=== Begin Enclosure ===

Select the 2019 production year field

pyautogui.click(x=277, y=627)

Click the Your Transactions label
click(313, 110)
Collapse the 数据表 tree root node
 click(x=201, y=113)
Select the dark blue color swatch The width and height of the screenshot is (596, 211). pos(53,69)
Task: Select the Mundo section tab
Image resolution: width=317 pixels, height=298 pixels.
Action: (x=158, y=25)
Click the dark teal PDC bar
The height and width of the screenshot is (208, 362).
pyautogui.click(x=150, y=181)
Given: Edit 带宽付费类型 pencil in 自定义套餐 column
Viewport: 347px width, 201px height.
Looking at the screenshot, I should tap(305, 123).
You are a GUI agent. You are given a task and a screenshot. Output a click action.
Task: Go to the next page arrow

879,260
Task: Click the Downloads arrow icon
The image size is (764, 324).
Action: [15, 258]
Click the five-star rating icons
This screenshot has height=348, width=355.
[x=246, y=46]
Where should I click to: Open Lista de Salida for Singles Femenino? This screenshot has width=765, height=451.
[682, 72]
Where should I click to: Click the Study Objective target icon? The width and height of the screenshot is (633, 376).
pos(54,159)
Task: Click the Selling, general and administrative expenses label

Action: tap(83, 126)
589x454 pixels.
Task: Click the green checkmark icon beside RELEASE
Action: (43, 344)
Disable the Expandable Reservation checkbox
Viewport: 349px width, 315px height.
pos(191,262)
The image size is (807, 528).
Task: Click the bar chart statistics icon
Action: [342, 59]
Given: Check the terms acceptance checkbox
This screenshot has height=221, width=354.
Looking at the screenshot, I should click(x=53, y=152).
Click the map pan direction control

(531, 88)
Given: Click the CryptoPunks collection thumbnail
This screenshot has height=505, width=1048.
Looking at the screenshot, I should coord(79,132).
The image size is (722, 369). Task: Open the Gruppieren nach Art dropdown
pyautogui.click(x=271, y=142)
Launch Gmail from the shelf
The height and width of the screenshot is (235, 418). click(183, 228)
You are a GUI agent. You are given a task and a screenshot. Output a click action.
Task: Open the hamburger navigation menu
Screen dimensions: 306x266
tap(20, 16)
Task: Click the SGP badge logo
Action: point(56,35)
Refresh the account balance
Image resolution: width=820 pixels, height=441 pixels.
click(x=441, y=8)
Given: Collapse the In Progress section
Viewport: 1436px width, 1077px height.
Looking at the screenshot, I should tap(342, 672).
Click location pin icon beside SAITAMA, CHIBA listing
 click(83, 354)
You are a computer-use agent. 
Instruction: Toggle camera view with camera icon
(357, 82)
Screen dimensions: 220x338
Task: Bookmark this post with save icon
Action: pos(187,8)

=== End Enclosure ===

→ **Assignment**: The lines running from the start of the data through the one that contains "Task: Select the Mundo section tab" should be reproduced exactly, and only those.

→ **Output**:
Select the 2019 production year field

pyautogui.click(x=277, y=627)

Click the Your Transactions label
click(313, 110)
Collapse the 数据表 tree root node
 click(x=201, y=113)
Select the dark blue color swatch The width and height of the screenshot is (596, 211). pos(53,69)
Task: Select the Mundo section tab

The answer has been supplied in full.